# Need more people!



## Slodrift (Oct 28, 2006)

The turn out for the Cormorant Harassment Project was a disappointment, I hope there are some who are going to volunteer but just could not make the meeting. They said they plan on stocking around the 1st week of April, if your going to come up fishing and can sacrifice even just one hour we could use the help, boat or no boat. I understand it's not the one single answer to the problem but every little bit helps. Talked to the Wildlife Rep. at the meeting and told me that they have the same project in Alpena for the Brown Trout stocking and last year they let a small group of Cormorant's sit on the water for 2 hour's then shot one and it had 23 plant's in it's belly. These birds are pigs when it comes to eating stocker's and we need to do anything we can to save as many fish as we can. So if you can spare any time give Lynn call at the Au Sable River Store (989-739-5332) and he will sign you up.


----------



## 1siena (Apr 15, 2007)

I have heard of this project before. WHat is the process of this project? Do they shoot the birds, or do they just scare them?


----------



## Slodrift (Oct 28, 2006)

The wildlife and fisheries guys do shoot them up river from town but for us they issue little hand guns that shoot noise makers simular to m-80s and bottle rockets.


----------



## fowl assasination (Mar 18, 2006)

Well slowdrift i helped out with the alpena project and there is some truth to that, but we did not let the birds sit on the plant we shot them and then counted cut the birds open and inspected them, at no point did we let them eat the plant on purpose. I think the project helped out a ton. I believe that we are doing it again this year.


----------



## ausable_steelhead (Sep 30, 2002)

I'll try and make it. I firmly believe this is a bigger help then most realize. Wow, an early April plant, that's different.


----------



## Slodrift (Oct 28, 2006)

I did'nt mean to offend anyone, was just repeating what my son and I were told by the Wildlife and Fisheries Rep. if it's not true I apologize for repeating it. Maybe by planting early there won't be as many Walleye in the system they have to be putting a hurt on them also.


----------



## Kelly Neuman (Apr 12, 2007)

The main reason why steelhead numbers dropped on Au Sable is because of the Cormorants. This project is huge and could really improve fish numbers in the next couple of years. I saw Cormorants that were killed last year and cut open and it is truely amazing how many young steelhead were inside each one. The fish are going to be planted earlier this year to try and get them in river and out to the lake before heavy Cormorant migration comes in late April. It is very easy to be critical of our DNR and other agencies but they are coming to Oscoda now and helping with problems. Now we need people to come help. Look at the water flow issue at Foote Dam. Some positive changes have been made.


----------



## Slodrift (Oct 28, 2006)

By no means was I trying to criticize either agency I think what they are doing should be applauded, I was just amazed at the harm these birds can do in such a short time. The flows do seem to be more consistent and should stay that way, at least until we get a big thaw.

────────────────────────────────────────

WHAT THE TASK REQUIRES: Reproduce the forum thread on the cormorant harassment project verbatim from "Well slowdrift i" to "plant, that's different.".

GIVEN INFORMATION:
────────────────────────────────────────

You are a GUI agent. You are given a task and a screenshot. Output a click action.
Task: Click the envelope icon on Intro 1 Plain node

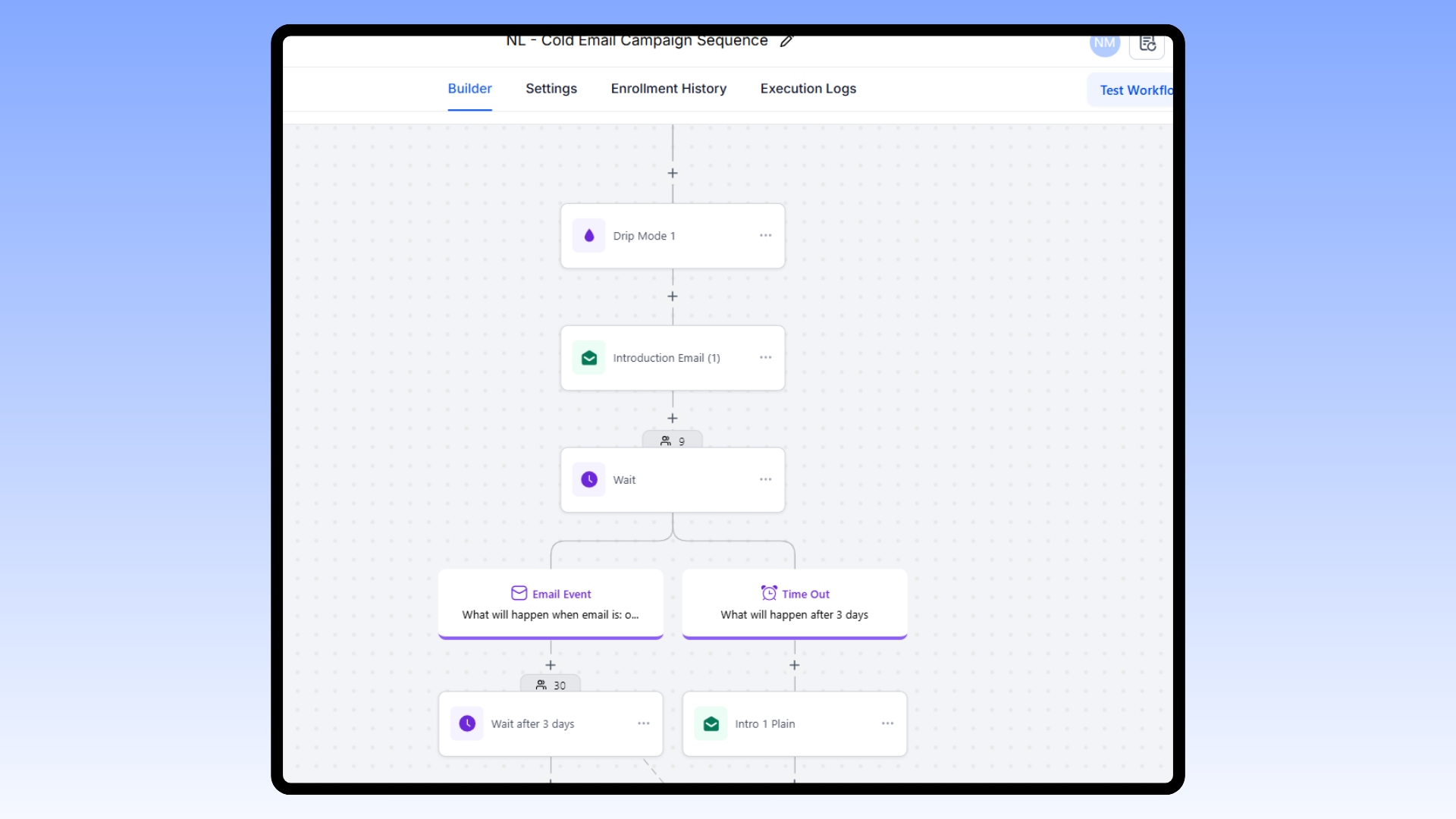coord(711,723)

────────────────────────────────────────

ANSWER TO THIS PROBLEM:
Well slowdrift i helped out with the alpena project and there is some truth to that, but we did not let the birds sit on the plant we shot them and then counted cut the birds open and inspected them, at no point did we let them eat the plant on purpose. I think the project helped out a ton. I believe that we are doing it again this year.


----------



## ausable_steelhead (Sep 30, 2002)

I'll try and make it. I firmly believe this is a bigger help then most realize. Wow, an early April plant, that's different.